Software teams have had the infrastructure layer handled for years: version control, CI/CD, issue tracking, deployment pipelines. Hardware teams are still managing the equivalent workflow in Google Sheets, Slack threads, and email attachments. The gap is not subtle.
The tools that exist to manage this complexity were built for a different world.
Your Slack History Is Not a BOM
The symptoms show up before you name them.
A vendor quote comes back wrong because procurement had an older revision of your BOM. A firmware engineer makes a change that affects the mechanical enclosure, and the mechanical engineer finds out two weeks later at design review. Your CM is building from a PDF you sent in January. You patch it with a Slack message. A new engineer joins and spends their first two weeks reverse-engineering decisions that were made six months ago and never written down anywhere.
None of this requires negligence. Your team is working hard. The problem is that the current state of your product is distributed across inboxes, shared drives, and conversation threads with no authoritative source. When someone needs to know what the design actually says right now, the answer is a series of conversations, not a lookup.
That compounds as you add people. Every new hire inherits the ambient confusion of whoever came before them. Onboarding takes three times longer than it should because product knowledge isn't in a system: it's in a person. When that person leaves, the knowledge leaves with them.
The invisible cost isn't the mistakes. It's the engineer hours spent on meta-work: finding the right file version, confirming the current state, re-explaining context that should have been written down once and referenced forever.
Two Engineers on the Same BOM Is the Threshold
The most common answer hardware founders give when asked why they haven't set up proper PLM: "We're too early."
It sounds reasonable. You have a prototype, maybe two engineers, and a list of real product problems that dwarfs everything else. Adding process overhead feels like a tax on speed.
But the cost of delayed structure isn't visible until you're already paying it. The tipping point is usually one of three things: you hire your second or third engineer and realize no one knows the current state of the BOM; you approach a design freeze and discover three versions of the same assembly file on different laptops; or you start talking to a CM and can't produce a clean, current bill of materials.
By that point, you're not just setting up a system. You're untangling six months of undocumented decisions before you can even start.
There's also a downstream cost that founders underestimate. Early on, a bad PCB spin might cost a few thousand dollars: painful, but survivable. The calculus changes once you're ordering at volume, where a missed revision gets multiplied across every unit. And for tooling mistakes, the numbers are different from the start; a mold correction can run tens of thousands before you've shipped anything.

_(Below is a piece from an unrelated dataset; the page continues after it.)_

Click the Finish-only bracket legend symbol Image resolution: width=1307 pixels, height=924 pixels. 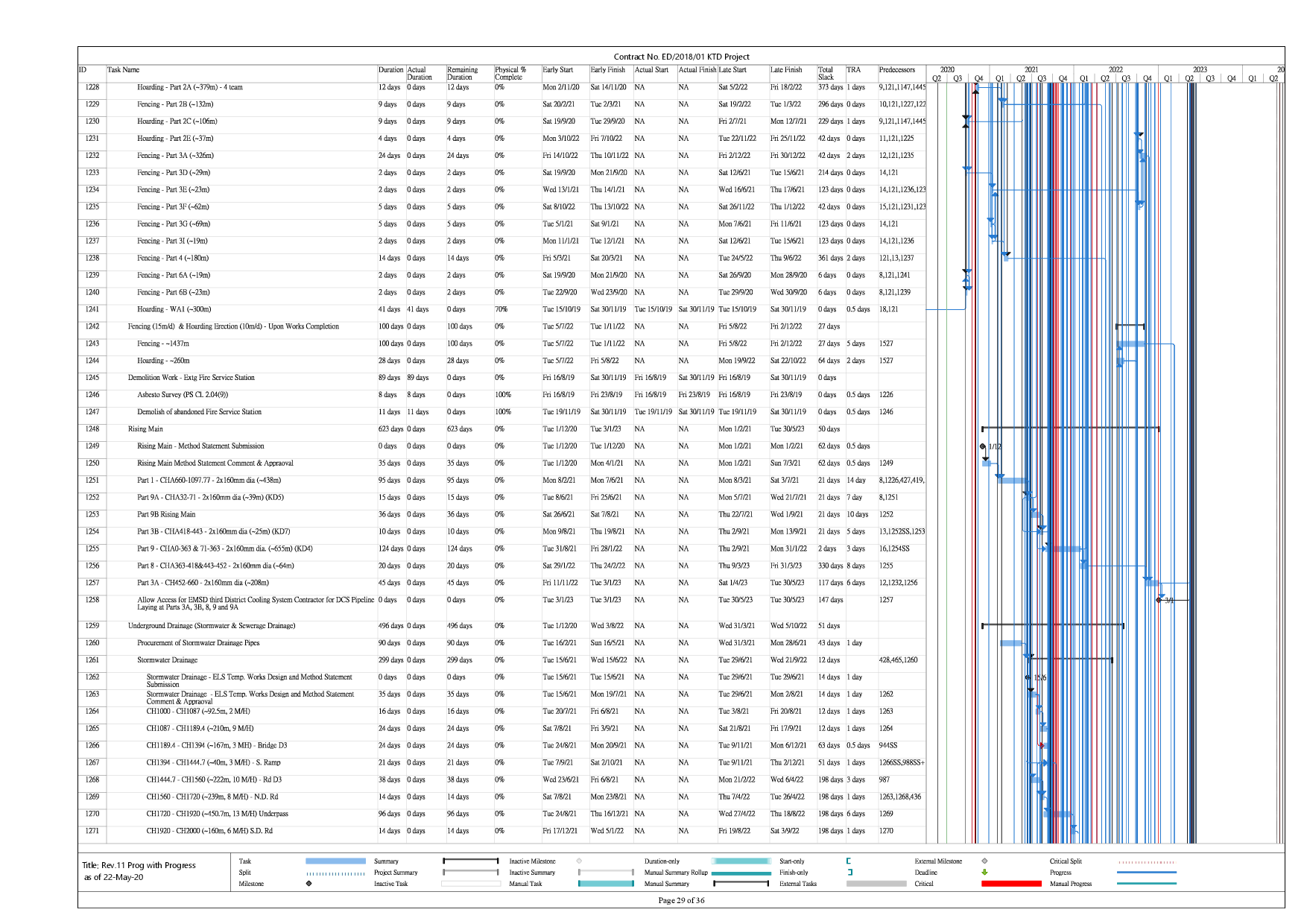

The cost that actually kills timelines is often neither. It's the weeks lost waiting on a re-spin or a re-order while a customer is waiting on delivery. Customers move on. They get frustrated. Some leave reviews. A process gap that looked like a $3,000 mistake at the BOM level can cost far more in relationships and schedule by the time it's resolved.
The other thing worth naming: investors and acquirers look at your engineering records. A due diligence process that turns up six versions of the same BOM, no change history, and no clear owner for critical design decisions is a red flag. Not a fatal one, but the kind that costs time and credibility at the worst possible moment.
Two engineers touching the same BOM is the threshold. If you're there, you're not too early.
The Tools You're Reaching For Instead
Before PLM, most hardware teams reach for what they already know.
Google Sheets works until someone makes a change and doesn't tell anyone. Then you have two versions. Then someone copies the wrong one into a quote request. Sheets has no concept of revision history, no audit trail, and no way to link a BOM line item to the requirement it's supposed to satisfy. The only person who knows which tab is current is the person who last touched it.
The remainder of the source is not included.